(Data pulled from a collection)

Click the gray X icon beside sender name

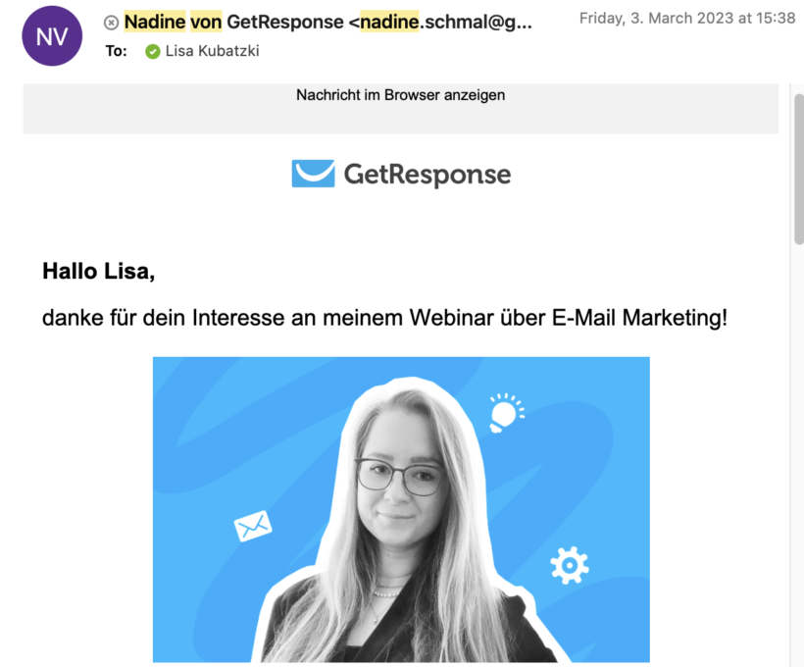(111, 23)
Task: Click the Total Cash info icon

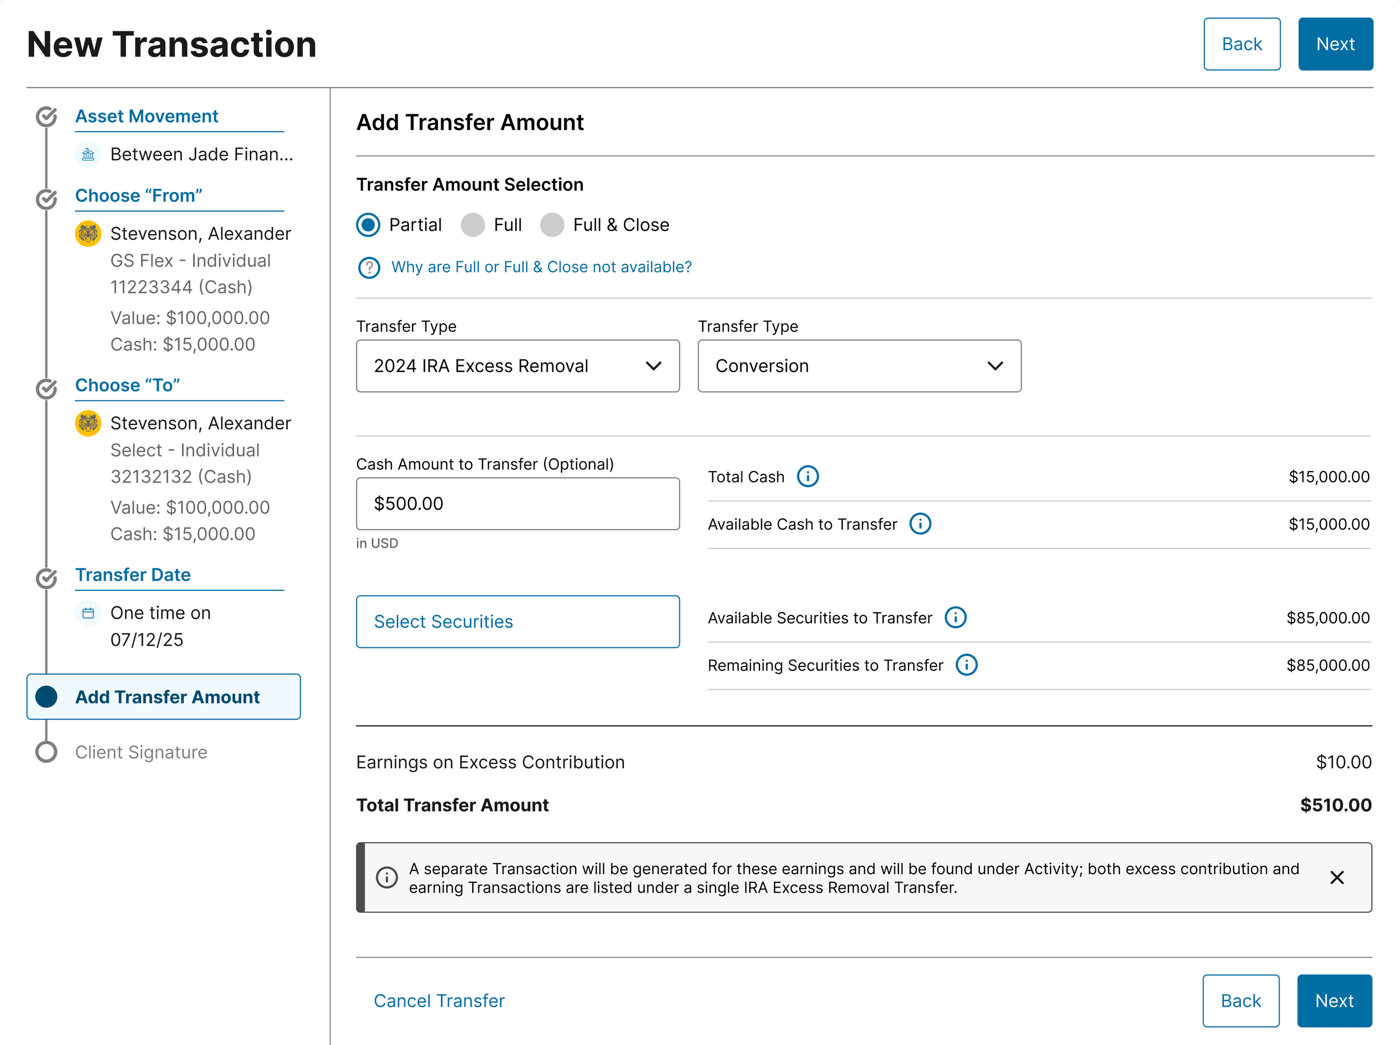Action: point(807,476)
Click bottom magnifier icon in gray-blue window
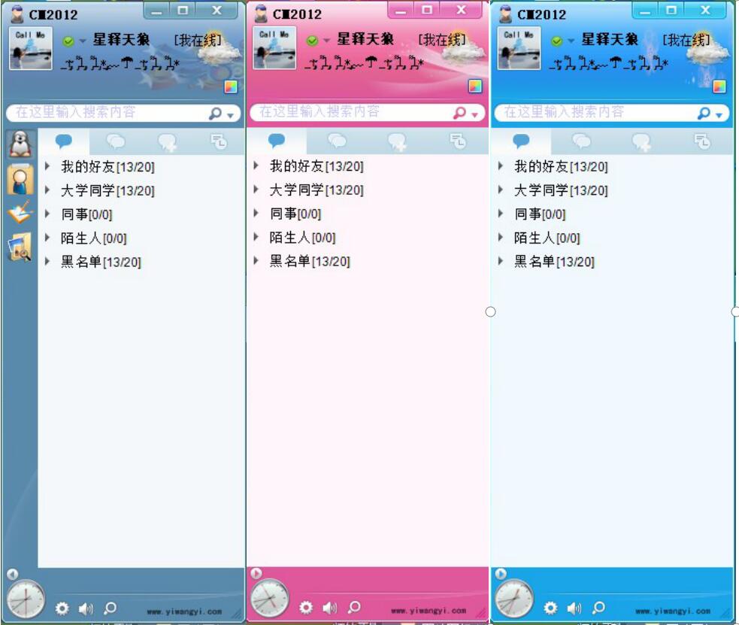This screenshot has width=739, height=625. [110, 608]
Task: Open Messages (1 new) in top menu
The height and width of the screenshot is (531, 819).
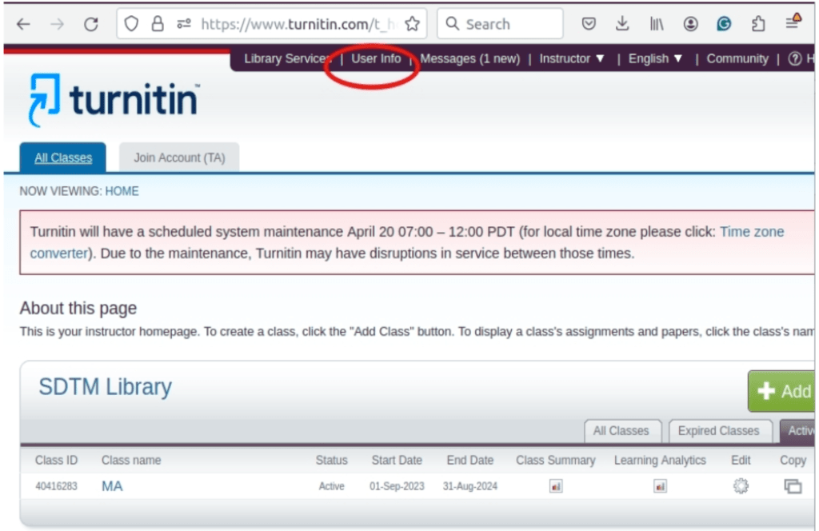Action: 469,58
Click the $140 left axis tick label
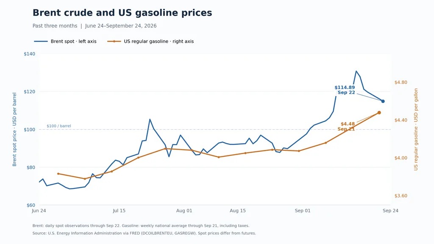The width and height of the screenshot is (434, 244). [x=29, y=54]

_What to produce_
Put the entries above into a Markdown table with the columns Row and Line. Start at the top of the entries, stop after the line that has "Action: 469,58", skip blank lines, and leave out the pictures.

_Result for this exercise_
| Row | Line |
|---|---|
| 1 | Click the gray X icon beside sender name |
| 2 | (111, 23) |
| 3 | Task: Click the Total Cash info icon |
| 4 | Action: point(807,476) |
| 5 | Click bottom magnifier icon in gray-blue window |
| 6 | This screenshot has width=739, height=625. [110, 608] |
| 7 | Task: Open Messages (1 new) in top menu |
| 8 | The height and width of the screenshot is (531, 819). |
| 9 | Action: 469,58 |